----- Original Message -----
From: "Stuart D. Gathman" <stuart(_at_)bmsi(_dot_)com>
To: <spf-discuss(_at_)v2(_dot_)listbox(_dot_)com>
Sent: Monday, July 13, 2009 6:34 PM
Subject: Re: [spf-discuss] Feature request for SPFv3
On Sat, 11 Jul 2009, Alex van den Bogaerdt wrote:
> In my "best-guess" algorithm, a validated HELO (that resolves to the
> connect ip)
> is added to the collection of validated PTR records for the PTR
> mechanism.
>
> I propose to make this a MUST behaviour for spfv3.
It seems a newline is needed here. Your next line talks about HELO which
cannot be validated.
HELO is "validated" in the same way a PTR record is - by checking for
a match with connect ip.
My point is: either DNS is setup correctly, PTR records are setup, or it
isn't. "... find it difficult to get their ISP to maintain PTR records."
seems to indicate that DNS is not setup correctly.
Anyway, this does not seem to be important, read on.
> While SPF macros can select the rightmost parts of HELO,
Why would one do this?
To match it to the mail domain like with the SPF ptr mechanism.
???
AFAIK the ptr mechanism does not tie helo to the mail domain.
> and it is
> possible for SPF to verify that HELO matches the connect ip (somewhat
> kludgily),
Am I missing something? You seem to be describing the following:
[deleted by stuart: v=spf a -all]
You are missing something. Think of HELO as a PTR record that is
supplied via SMTP instead of a DNS lookup.
Verifying that the connected IP and the HELO parameter match, is done using
the "a" mechanism.
Even if the DNS in-addr.arpa entry points to that bigisp, which then points
back to the IP address, "v=spf1 a -all" will still validate an HELO
parameter like "smtp-out.example.com".
> I haven't hit on a way to check that the rightmost parts
> of HELO match the MAILFROM domain using spfv1.

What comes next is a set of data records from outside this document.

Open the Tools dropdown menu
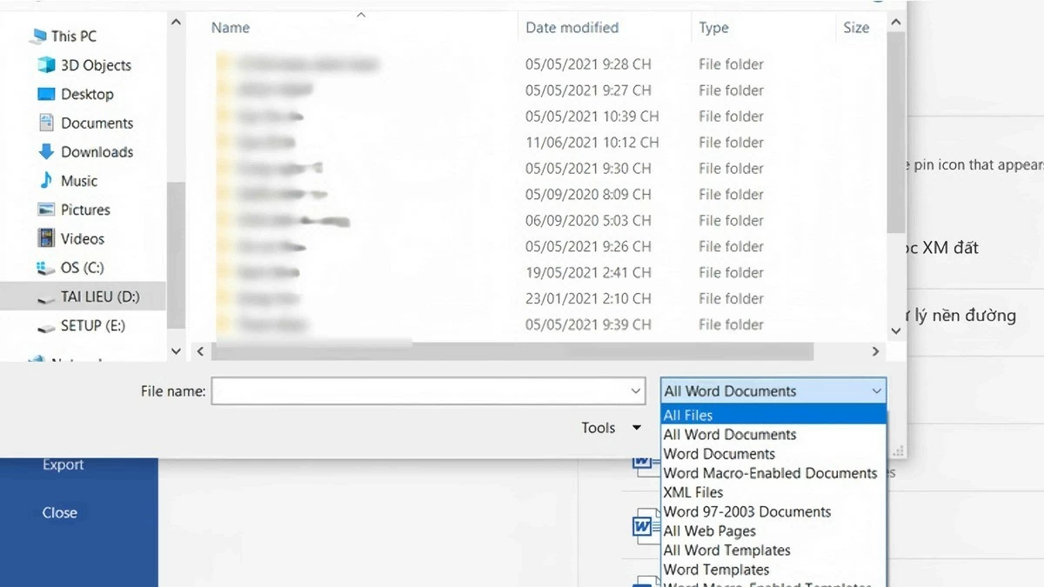1044x587 pixels. pyautogui.click(x=610, y=427)
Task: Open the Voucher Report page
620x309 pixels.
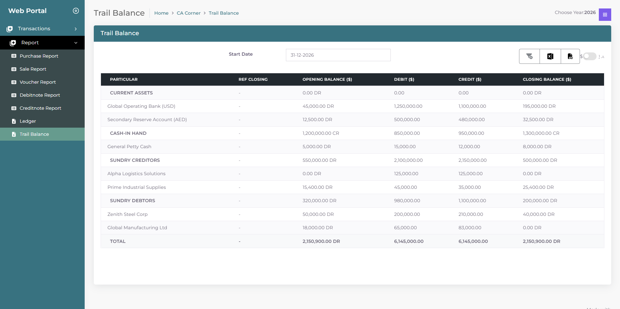Action: click(37, 82)
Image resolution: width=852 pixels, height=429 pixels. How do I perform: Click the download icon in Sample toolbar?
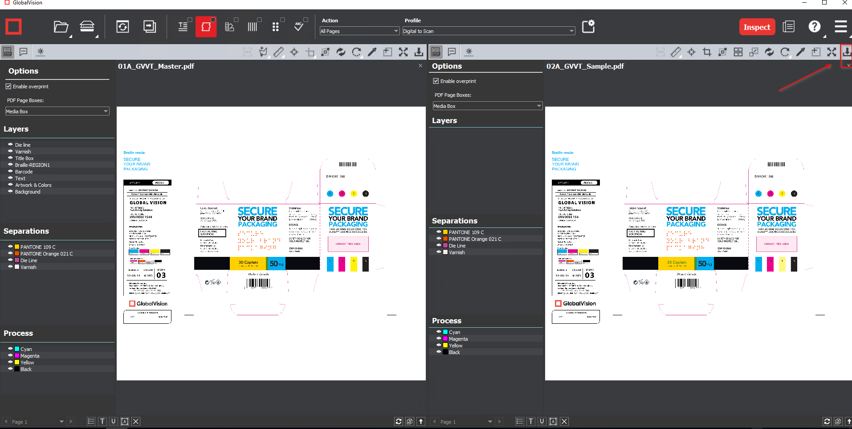(x=846, y=52)
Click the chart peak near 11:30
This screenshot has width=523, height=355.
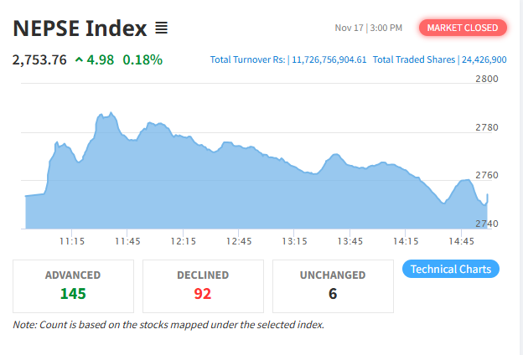pos(106,114)
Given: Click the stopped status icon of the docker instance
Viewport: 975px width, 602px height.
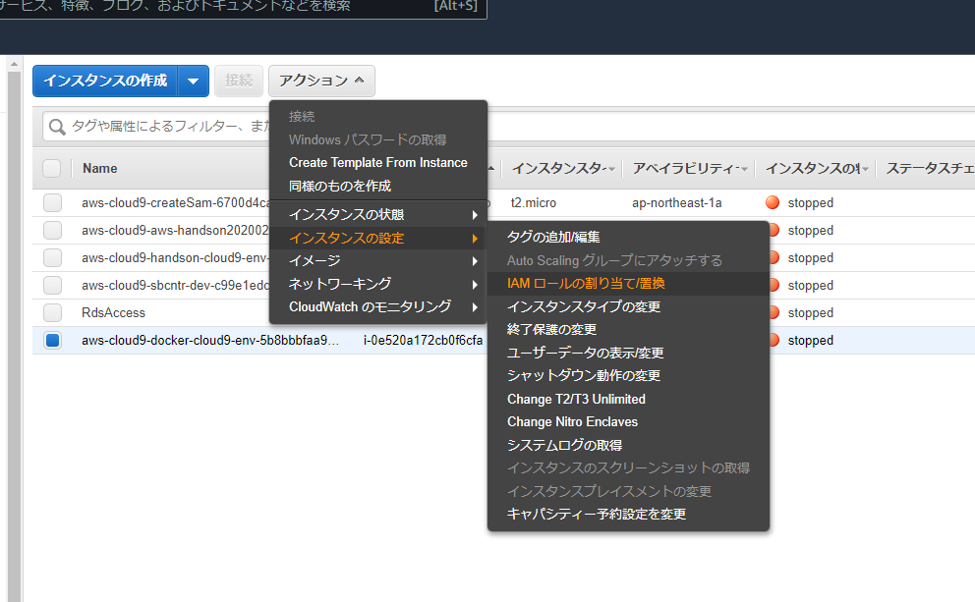Looking at the screenshot, I should 772,340.
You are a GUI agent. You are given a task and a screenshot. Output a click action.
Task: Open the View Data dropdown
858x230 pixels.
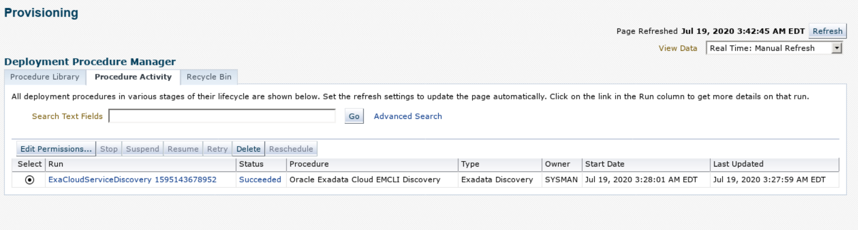774,48
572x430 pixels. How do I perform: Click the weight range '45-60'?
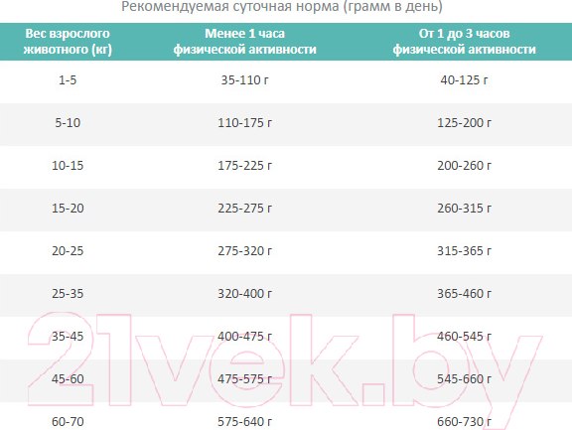point(68,378)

The ptr mechanism, which should be abandoned IMHO, does this. But indeed
that needs a properly setup DNS. It seems that you propose something like
"heloptr" which would use the HELO parameter instead of what is found in
the
in-addr.arpa part of the DNS tree. Those who are unable or unwilling to
setup DNS correctly, won't understand that "heloptr" would also match
dyn-10-1-2-3.customer.example.com. This may or may not be harmful, but is
probably not what was intended.
It is what was intended. When example.com contracts with bigisp.com to
provide a dsl account with a small static IP block (typically /29), the
problem
is that bigisp.com is typically unable to reliably provide PTR records
chosen by example.com[*]. However, the PTR record they do chose will
be something like 'dyn-10-1-2-3.bigisp.com', *not*
'dyn-10-1-2-3.example.com',
(never mind that the contract is for static ips).
I chose "example.com" because of RFC 2606. Anyway...
Why would dyn-10-1-2-4.bigisp.com need to be authorized?
(notice: 4, not 3)
After all, if you're going to take the rightmost part of the HELO string,
both end in bigisp.com or in example.com, whatever it is you're trying to
tell us ...
I may not be the smartest one on this list but I'm not stupid and I don't
understand what you're trying to do. Perhaps you should write an example
smtp dialog, including some remarks where and why your "heloptr" would make
a difference, to make clear what you want. Thanks.